La Zona de Reserva Campesina es una figura jurídica creada en 1994. Ésta posibilita que las comunidades de un territorio, a través de un plan de desarrollo que ellos mismos elaboran, puedan definir el porvenir de sus territorios en favor de la economía campesina. Es una de muchas propuestas de las diversas organizaciones sociales que han surgido para posibilitar un desarrollo «desde abajo» y que rechaza el desarrollo basado en la explotación de recursos minero-energéticos pero también el cultivo de la coca, cuya sustitución debe ser, según ellos, de forma gradual y concertada. «Si con la coca estamos pobres ¿Cómo estuviéramos sin ella?» pregunta Jani. «Vaya y mire las casas en que vive la gente.»

De hecho, las casas de la comunidad que Jani representa, son más bien humildes. Una de ellas está ubicada a una hora de Puerto Asís en bote, a pocos pasos de la orilla de un caño que alimenta el majestoso río Putumayo. Está rodeado de matas de coca, la mayoría recién raspadas por tres hombres que con un sencillo sombrero se protegen del sol del mediodía, entreteniéndose con la música de un pequeño radio que suena a todo volumen. Lleno el costal con varias arrobas de hoja de coca, lo llevan a un cambuche, donde otros hombres se encargan de procesar la hoja: el laboratorio. Aquí es donde pican la hoja, la lavan con gasolina, le adicionan permanganato y ácido sulfúrico y sacan rocas, que después de extraerles el agua se convierten en pasta de cocaína, el producto que después venden a los traficantes.

La historia de Gilberto*, uno de ellos, es la de muchos otros de la gente en la zona. Atraído por la bonanza de coca en los 80, dejó su pueblo natal en Nariño para volverse un raspachín.
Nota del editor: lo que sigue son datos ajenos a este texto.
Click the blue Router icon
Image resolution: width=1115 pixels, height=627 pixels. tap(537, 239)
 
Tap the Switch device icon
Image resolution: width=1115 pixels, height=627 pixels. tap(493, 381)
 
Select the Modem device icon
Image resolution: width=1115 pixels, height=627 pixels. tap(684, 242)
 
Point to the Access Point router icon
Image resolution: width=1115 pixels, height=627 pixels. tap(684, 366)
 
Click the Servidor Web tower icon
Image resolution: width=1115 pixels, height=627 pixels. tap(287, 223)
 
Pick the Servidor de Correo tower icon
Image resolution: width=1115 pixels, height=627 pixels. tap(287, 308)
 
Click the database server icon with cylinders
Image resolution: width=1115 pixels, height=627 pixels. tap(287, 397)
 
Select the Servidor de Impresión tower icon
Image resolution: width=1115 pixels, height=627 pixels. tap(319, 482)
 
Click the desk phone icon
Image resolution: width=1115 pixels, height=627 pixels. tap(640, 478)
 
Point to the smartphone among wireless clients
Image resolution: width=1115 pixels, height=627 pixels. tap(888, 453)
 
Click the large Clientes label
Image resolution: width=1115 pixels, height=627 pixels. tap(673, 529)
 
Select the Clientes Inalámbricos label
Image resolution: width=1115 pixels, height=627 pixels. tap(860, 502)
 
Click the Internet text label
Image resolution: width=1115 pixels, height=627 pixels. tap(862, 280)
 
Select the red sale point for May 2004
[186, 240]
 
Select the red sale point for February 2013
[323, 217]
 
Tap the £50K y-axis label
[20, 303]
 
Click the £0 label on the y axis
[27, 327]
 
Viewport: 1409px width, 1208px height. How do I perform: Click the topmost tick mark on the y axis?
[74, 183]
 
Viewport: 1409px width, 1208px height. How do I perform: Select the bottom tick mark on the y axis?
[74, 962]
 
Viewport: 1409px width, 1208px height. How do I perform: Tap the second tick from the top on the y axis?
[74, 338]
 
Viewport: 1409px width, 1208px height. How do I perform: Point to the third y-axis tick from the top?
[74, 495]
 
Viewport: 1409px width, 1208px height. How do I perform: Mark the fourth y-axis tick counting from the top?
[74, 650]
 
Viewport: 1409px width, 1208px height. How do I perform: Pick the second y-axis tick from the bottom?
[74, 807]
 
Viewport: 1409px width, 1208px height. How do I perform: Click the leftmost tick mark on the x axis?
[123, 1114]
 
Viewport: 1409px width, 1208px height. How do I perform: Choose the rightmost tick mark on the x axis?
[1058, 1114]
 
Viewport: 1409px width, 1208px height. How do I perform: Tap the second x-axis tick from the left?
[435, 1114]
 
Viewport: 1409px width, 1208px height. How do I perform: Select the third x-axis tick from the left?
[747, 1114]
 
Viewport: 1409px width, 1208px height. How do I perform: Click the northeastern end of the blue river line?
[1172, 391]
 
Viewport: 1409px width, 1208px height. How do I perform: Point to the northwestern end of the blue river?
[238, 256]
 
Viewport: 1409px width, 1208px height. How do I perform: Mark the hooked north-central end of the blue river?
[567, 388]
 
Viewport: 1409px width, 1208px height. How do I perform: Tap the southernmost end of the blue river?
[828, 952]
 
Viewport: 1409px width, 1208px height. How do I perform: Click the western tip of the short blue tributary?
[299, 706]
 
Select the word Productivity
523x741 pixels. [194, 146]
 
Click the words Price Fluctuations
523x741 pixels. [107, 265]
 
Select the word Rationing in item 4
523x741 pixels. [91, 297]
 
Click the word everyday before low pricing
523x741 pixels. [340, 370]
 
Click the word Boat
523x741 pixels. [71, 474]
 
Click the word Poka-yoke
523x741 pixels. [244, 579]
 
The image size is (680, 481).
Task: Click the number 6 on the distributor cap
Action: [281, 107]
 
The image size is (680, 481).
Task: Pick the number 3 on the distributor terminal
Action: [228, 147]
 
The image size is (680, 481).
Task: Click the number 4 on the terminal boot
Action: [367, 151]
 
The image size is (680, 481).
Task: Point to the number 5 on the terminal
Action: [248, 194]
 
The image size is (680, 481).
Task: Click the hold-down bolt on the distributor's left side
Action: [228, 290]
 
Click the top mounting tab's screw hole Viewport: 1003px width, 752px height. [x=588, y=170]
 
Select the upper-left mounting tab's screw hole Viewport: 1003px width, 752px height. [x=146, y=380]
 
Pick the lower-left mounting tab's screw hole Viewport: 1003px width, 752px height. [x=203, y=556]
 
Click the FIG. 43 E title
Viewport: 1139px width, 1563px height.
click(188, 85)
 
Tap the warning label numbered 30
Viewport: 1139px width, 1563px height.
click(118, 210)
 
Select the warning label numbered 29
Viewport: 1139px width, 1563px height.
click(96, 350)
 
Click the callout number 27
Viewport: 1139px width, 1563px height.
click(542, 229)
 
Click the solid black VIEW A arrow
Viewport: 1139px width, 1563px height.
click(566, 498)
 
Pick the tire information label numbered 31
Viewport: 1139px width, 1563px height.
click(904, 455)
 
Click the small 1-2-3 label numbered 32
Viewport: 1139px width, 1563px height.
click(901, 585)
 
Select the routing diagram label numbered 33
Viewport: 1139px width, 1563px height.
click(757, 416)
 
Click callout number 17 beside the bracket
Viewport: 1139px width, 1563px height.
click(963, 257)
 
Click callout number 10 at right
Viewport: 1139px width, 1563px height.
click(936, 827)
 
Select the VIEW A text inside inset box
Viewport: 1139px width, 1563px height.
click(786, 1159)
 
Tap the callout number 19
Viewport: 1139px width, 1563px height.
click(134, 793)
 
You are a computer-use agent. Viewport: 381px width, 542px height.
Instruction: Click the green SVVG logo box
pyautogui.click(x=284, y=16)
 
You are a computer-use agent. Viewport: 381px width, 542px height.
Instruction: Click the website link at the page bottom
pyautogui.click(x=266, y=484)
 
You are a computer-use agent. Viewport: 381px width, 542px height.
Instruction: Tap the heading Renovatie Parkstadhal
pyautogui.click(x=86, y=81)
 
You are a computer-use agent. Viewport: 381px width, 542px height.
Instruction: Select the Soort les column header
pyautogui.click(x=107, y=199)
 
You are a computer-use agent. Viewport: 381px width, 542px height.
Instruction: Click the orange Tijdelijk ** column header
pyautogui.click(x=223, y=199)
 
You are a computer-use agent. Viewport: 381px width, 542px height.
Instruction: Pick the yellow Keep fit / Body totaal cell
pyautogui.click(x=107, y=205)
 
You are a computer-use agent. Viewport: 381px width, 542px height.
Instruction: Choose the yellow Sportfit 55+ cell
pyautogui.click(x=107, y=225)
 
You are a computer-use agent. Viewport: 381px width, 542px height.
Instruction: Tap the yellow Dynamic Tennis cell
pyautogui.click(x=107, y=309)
Conoció su futura esposa, armaron rancho y tuvieron dos hijos. Raspando, ha conseguido sostener la familia, el estudio de los hijos y construir una casa en tablas. Pero nada más.

La inminente sustitución es un tema que a todos les preocupa, pero poco saben cómo será el procedimiento. Nadie, ni el gobierno ni la guerrilla, dicen, les han explicado que se acordó en La Habana al respecto. «Nosotros no estamos amarrados a la coca», dice Gilberto*. «Pero que nos den algo que realmente lo sustituye y que la erradicación sea gradual y concertada,» dice y cuenta de las odiadas fumigaciones aéreas, las erradicaciones manuales por parte de la policía y la protesta que organizaron en contra. Pero ningún producto ha podido reemplazar la coca hasta hoy. Desde el año 2000 se intentó sustituir, pero ni los cultivos de chontaduro, de plátano o la ganadería de doble propósito han podido reemplazar la coca. Ahora se habla de cultivos de pimienta, pero estos requieren una inversión muy alta y los campesinos ya son muy escépticos. Los productos tradicionales que también cultivan como el plátano, panela y arroz no alcanzan el precio de la base de coca. «El transporte de los productos es carísimo, porque nosotros no tenemos vías aquí y le toca venderle a uno a los compradores de Puerto Asís a precio muy bajo. Lo que necesitamos que el gobierno nos dé garantías» añade Héctor, un hombre de estatura gruesa, encargado de lavar la hoja con gasolina.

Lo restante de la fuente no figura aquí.